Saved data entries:

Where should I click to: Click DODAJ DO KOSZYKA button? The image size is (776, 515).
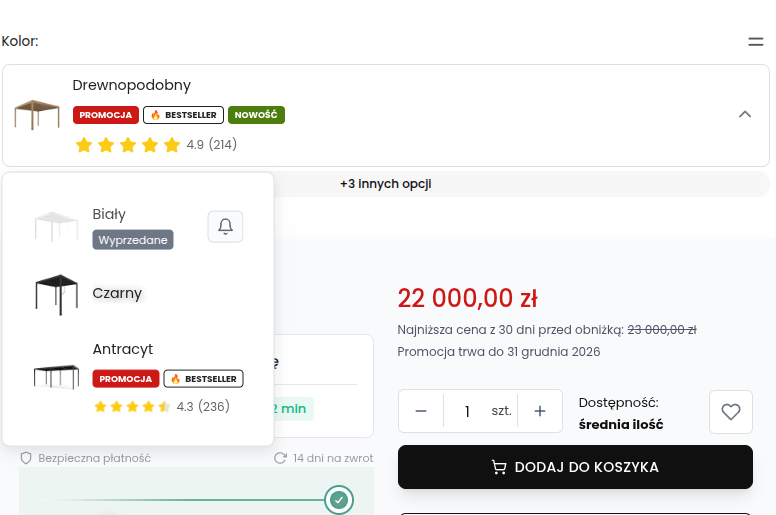pyautogui.click(x=575, y=467)
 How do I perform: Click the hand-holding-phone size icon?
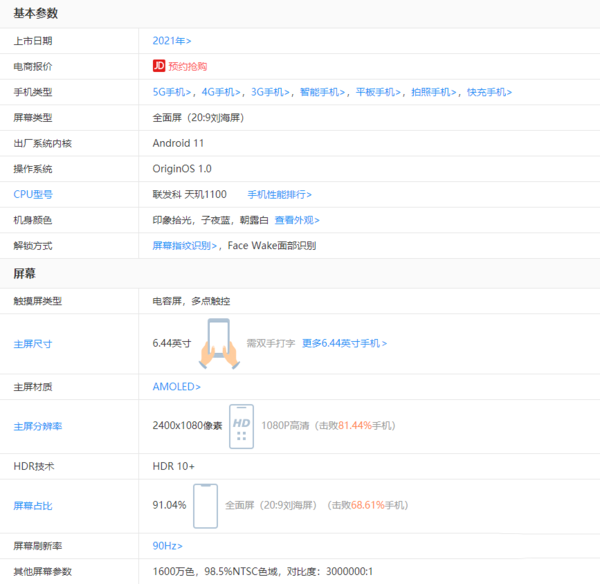(217, 342)
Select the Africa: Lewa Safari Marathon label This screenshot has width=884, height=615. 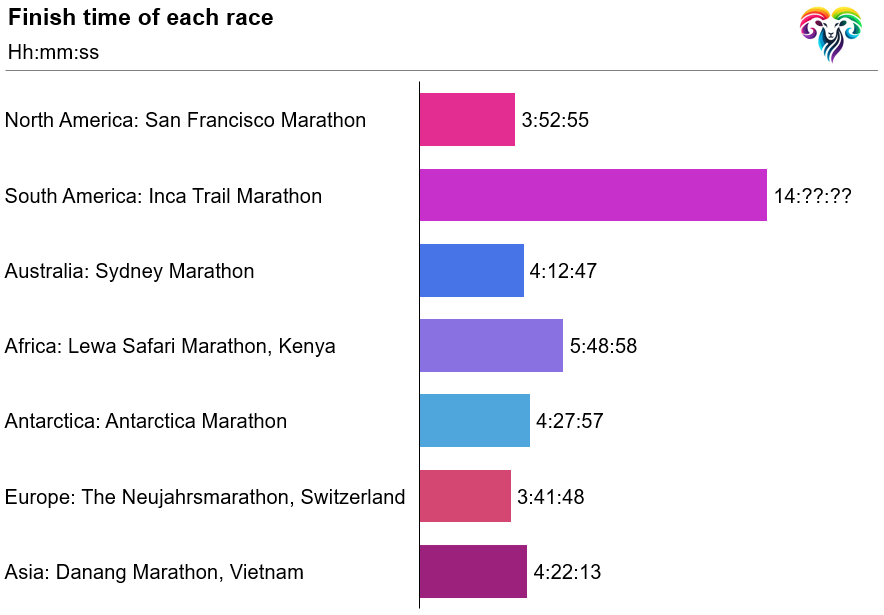coord(170,346)
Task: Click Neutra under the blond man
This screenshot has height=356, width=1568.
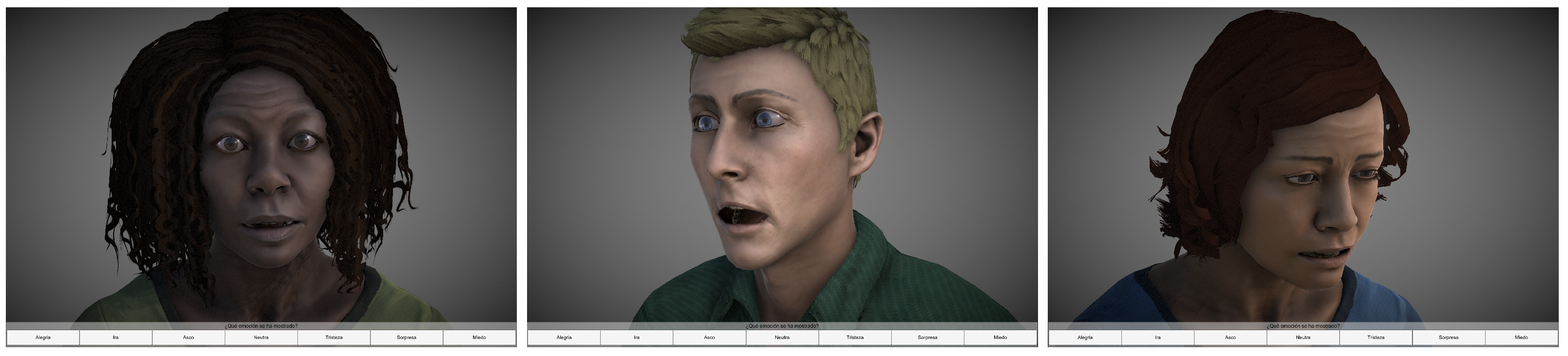Action: pos(782,337)
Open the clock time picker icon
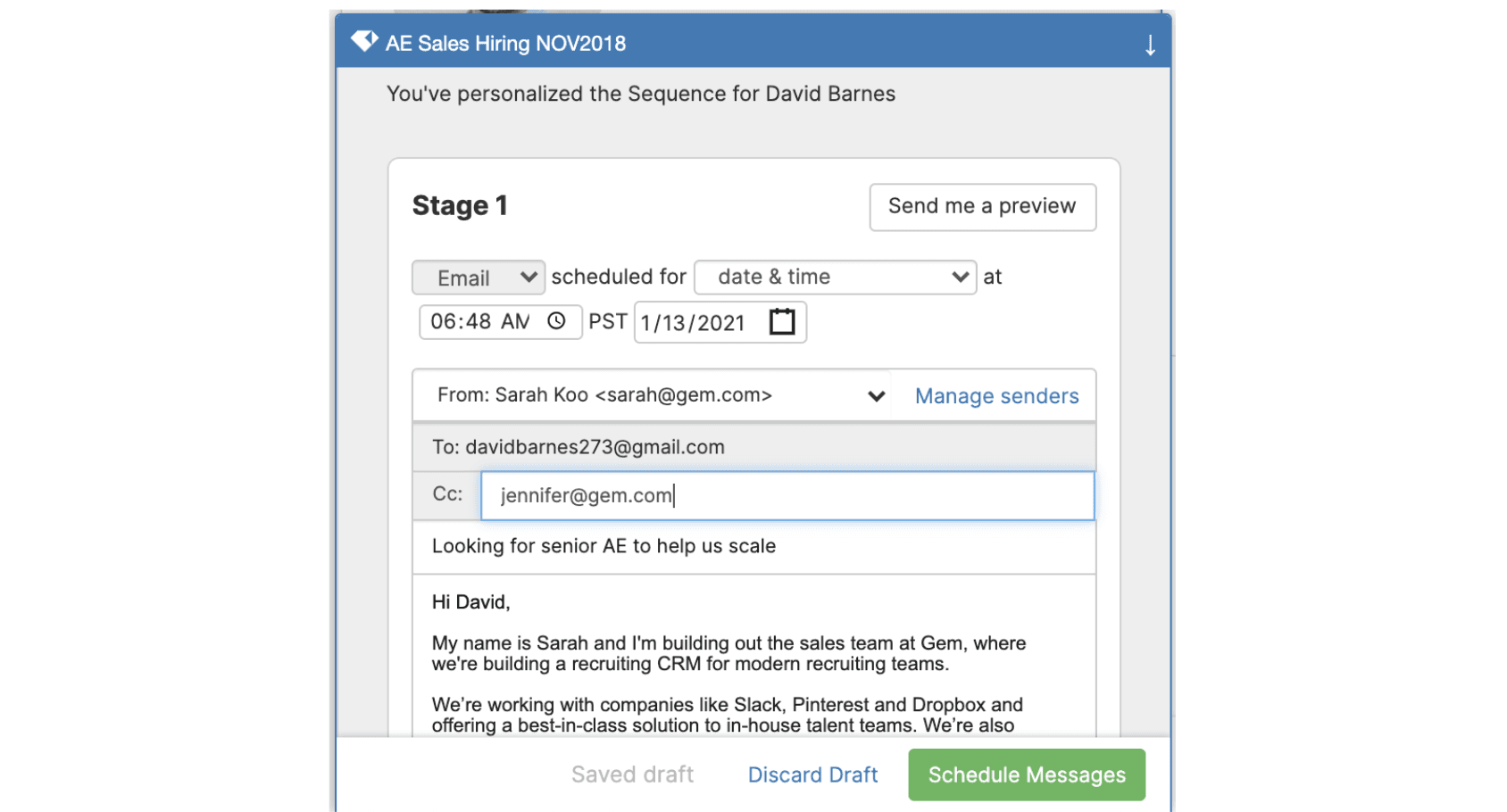The width and height of the screenshot is (1507, 812). pos(556,321)
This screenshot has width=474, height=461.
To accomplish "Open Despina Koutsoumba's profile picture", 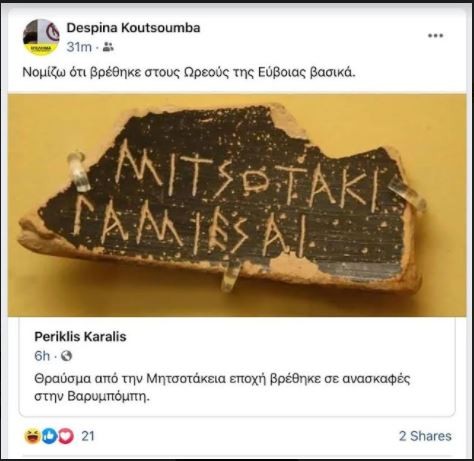I will pyautogui.click(x=41, y=37).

• WHAT YOU ARE ASKED TO DO: Write out word for word the lines above that run from the one with "Task: Click Neutra under the blond man" to the one with "This screenshot has width=474, height=461.". Include both end lines; exclude the images.

• EXERCISE SOLUTION:
Task: Click Neutra under the blond man
This screenshot has height=356, width=1568.
Action: pos(782,337)
Open the clock time picker icon
The width and height of the screenshot is (1507, 812). pos(556,321)
This screenshot has width=474, height=461.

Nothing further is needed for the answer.